### What the exercise asks:
Would you please print the data a second time, exactly as it stands?

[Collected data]
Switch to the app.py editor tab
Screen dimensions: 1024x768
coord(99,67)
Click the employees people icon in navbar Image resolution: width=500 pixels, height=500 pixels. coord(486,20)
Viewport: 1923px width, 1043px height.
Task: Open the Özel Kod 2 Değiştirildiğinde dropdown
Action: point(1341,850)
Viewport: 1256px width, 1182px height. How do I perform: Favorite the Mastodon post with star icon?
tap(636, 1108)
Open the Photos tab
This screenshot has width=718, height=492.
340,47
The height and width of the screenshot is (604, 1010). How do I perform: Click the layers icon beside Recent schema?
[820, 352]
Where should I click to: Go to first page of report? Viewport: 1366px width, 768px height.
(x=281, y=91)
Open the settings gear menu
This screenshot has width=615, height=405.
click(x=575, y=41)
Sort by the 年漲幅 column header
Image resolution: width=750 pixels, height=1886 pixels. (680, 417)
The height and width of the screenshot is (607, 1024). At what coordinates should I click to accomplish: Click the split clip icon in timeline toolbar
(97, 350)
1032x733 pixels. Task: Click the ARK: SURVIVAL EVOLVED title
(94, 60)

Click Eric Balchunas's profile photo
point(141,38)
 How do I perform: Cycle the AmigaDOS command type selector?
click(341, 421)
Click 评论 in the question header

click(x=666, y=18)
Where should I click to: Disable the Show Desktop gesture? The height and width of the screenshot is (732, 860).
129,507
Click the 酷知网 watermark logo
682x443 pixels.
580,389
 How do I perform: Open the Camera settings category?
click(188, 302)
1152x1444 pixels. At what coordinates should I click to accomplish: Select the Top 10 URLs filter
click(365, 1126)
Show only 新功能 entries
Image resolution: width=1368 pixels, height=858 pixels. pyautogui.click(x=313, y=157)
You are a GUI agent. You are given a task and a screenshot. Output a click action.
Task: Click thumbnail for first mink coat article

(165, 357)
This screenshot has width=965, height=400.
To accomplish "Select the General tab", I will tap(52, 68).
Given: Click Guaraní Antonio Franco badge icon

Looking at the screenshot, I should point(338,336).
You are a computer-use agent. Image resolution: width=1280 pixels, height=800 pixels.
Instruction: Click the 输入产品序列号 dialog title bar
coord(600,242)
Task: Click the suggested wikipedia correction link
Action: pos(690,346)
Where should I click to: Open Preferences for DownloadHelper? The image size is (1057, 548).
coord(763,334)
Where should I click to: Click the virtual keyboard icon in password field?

### Answer for the task:
Switch to the app.py editor tab
Screen dimensions: 1024x768
coord(99,67)
Click the employees people icon in navbar Image resolution: width=500 pixels, height=500 pixels. coord(486,20)
Viewport: 1923px width, 1043px height.
Task: Open the Özel Kod 2 Değiştirildiğinde dropdown
Action: point(1341,850)
Viewport: 1256px width, 1182px height. How do I perform: Favorite the Mastodon post with star icon?
tap(636, 1108)
Open the Photos tab
This screenshot has width=718, height=492.
340,47
The height and width of the screenshot is (604, 1010). How do I perform: Click the layers icon beside Recent schema?
[820, 352]
Where should I click to: Go to first page of report? Viewport: 1366px width, 768px height.
(x=281, y=91)
Open the settings gear menu
This screenshot has width=615, height=405.
click(x=575, y=41)
Sort by the 年漲幅 column header
Image resolution: width=750 pixels, height=1886 pixels. (680, 417)
The height and width of the screenshot is (607, 1024). At what coordinates should I click to accomplish: Click the split clip icon in timeline toolbar
(97, 350)
1032x733 pixels. Task: Click the ARK: SURVIVAL EVOLVED title
(94, 60)

Click Eric Balchunas's profile photo
point(141,38)
 How do I perform: Cycle the AmigaDOS command type selector?
click(341, 421)
Click 评论 in the question header

click(x=666, y=18)
Where should I click to: Disable the Show Desktop gesture? The height and width of the screenshot is (732, 860).
129,507
Click the 酷知网 watermark logo
682x443 pixels.
580,389
 How do I perform: Open the Camera settings category?
click(188, 302)
1152x1444 pixels. At what coordinates should I click to accomplish: Select the Top 10 URLs filter
click(365, 1126)
Show only 新功能 entries
Image resolution: width=1368 pixels, height=858 pixels. pyautogui.click(x=313, y=157)
You are a GUI agent. You are given a task and a screenshot. Output a click action.
Task: Click thumbnail for first mink coat article

(165, 357)
This screenshot has width=965, height=400.
To accomplish "Select the General tab", I will tap(52, 68).
Given: Click Guaraní Antonio Franco badge icon

Looking at the screenshot, I should point(338,336).
You are a computer-use agent. Image resolution: width=1280 pixels, height=800 pixels.
Instruction: Click the 输入产品序列号 dialog title bar
coord(600,242)
Task: Click the suggested wikipedia correction link
Action: pos(690,346)
Where should I click to: Open Preferences for DownloadHelper? The image size is (1057, 548).
coord(763,334)
Where should I click to: Click the virtual keyboard icon in password field?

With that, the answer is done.